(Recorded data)
──────
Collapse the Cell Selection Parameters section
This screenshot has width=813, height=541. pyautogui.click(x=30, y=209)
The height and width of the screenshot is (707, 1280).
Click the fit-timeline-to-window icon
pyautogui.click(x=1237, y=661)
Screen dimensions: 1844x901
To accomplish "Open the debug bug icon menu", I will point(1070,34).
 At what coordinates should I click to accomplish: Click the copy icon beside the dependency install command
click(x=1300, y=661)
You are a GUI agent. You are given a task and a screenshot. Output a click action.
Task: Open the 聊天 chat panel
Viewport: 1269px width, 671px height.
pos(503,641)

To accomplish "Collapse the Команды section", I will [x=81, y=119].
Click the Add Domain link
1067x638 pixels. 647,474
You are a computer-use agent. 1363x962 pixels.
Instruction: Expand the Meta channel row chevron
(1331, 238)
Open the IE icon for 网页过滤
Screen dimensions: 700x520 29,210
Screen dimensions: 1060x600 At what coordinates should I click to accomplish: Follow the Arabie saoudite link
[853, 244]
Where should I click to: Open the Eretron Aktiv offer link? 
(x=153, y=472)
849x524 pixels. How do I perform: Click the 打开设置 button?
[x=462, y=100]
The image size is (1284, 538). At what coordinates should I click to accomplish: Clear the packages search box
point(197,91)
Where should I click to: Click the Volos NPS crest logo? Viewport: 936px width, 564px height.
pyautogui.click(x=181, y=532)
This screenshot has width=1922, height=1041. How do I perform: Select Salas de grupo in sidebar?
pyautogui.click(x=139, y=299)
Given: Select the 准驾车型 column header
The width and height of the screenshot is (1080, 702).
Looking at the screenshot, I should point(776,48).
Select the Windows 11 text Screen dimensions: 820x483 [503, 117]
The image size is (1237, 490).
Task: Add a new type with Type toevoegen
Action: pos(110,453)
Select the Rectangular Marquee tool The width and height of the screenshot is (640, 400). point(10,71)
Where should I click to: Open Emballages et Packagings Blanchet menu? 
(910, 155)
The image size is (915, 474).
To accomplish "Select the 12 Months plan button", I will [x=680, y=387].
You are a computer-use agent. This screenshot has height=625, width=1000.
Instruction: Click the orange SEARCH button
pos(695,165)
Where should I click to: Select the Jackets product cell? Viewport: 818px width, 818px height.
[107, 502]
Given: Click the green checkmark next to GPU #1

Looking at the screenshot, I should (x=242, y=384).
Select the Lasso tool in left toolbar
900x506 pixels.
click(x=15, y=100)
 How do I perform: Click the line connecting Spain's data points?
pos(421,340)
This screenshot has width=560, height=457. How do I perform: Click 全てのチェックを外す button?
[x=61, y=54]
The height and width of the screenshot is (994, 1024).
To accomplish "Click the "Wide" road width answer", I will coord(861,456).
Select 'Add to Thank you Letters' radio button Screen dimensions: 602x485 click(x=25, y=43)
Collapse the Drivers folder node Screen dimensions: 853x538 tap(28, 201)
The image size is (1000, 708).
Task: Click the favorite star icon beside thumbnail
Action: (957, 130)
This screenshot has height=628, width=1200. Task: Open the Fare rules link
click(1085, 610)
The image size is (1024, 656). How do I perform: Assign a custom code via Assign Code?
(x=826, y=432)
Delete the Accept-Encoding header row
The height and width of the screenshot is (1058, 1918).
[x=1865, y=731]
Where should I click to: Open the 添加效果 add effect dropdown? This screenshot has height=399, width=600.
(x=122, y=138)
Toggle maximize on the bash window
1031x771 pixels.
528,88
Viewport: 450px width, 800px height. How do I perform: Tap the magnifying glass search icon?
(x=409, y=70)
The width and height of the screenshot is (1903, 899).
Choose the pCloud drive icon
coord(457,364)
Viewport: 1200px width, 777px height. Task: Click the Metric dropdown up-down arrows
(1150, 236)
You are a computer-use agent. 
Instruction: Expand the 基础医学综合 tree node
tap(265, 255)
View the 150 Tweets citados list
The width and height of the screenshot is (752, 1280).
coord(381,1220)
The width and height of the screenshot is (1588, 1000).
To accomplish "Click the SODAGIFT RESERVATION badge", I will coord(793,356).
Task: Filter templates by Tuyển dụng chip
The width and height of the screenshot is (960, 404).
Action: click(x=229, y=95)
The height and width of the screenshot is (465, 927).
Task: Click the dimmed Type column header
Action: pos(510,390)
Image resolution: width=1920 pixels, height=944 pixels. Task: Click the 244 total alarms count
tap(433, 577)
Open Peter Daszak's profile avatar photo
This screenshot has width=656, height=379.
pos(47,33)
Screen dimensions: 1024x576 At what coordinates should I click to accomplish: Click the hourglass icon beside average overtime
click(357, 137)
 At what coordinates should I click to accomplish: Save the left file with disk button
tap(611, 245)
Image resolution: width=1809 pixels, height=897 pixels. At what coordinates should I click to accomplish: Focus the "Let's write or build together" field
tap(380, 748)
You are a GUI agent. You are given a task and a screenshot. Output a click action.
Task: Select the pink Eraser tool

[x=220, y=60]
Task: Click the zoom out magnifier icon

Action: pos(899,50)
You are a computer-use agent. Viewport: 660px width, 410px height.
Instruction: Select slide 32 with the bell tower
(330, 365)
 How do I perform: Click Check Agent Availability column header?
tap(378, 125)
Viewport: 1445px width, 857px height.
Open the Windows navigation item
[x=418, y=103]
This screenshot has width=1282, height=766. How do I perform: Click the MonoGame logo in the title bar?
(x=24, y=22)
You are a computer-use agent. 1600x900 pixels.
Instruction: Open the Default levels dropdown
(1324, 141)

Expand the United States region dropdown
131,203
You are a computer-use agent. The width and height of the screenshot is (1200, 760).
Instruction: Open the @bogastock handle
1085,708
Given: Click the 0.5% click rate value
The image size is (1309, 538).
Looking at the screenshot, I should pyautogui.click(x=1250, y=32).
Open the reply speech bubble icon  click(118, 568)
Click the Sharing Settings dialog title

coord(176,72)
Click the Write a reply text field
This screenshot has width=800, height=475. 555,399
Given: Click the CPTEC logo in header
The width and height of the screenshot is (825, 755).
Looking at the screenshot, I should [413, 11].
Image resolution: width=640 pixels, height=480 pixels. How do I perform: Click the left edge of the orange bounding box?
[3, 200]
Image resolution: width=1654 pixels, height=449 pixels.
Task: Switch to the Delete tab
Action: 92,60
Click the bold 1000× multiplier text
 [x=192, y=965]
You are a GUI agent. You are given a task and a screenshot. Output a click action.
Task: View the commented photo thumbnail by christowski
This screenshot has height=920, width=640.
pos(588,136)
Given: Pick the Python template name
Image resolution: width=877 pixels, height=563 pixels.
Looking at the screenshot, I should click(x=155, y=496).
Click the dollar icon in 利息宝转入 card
──────
Set down only the lines above that fall between the line holding "Open the Windows navigation item" and the line holding "Given: Click the 0.5% click rate value", inclusive, keeping each exact.

• _Finished exercise_
Open the Windows navigation item
[x=418, y=103]
This screenshot has width=1282, height=766. How do I perform: Click the MonoGame logo in the title bar?
(x=24, y=22)
You are a computer-use agent. 1600x900 pixels.
Instruction: Open the Default levels dropdown
(1324, 141)

Expand the United States region dropdown
131,203
You are a computer-use agent. The width and height of the screenshot is (1200, 760).
Instruction: Open the @bogastock handle
1085,708
Given: Click the 0.5% click rate value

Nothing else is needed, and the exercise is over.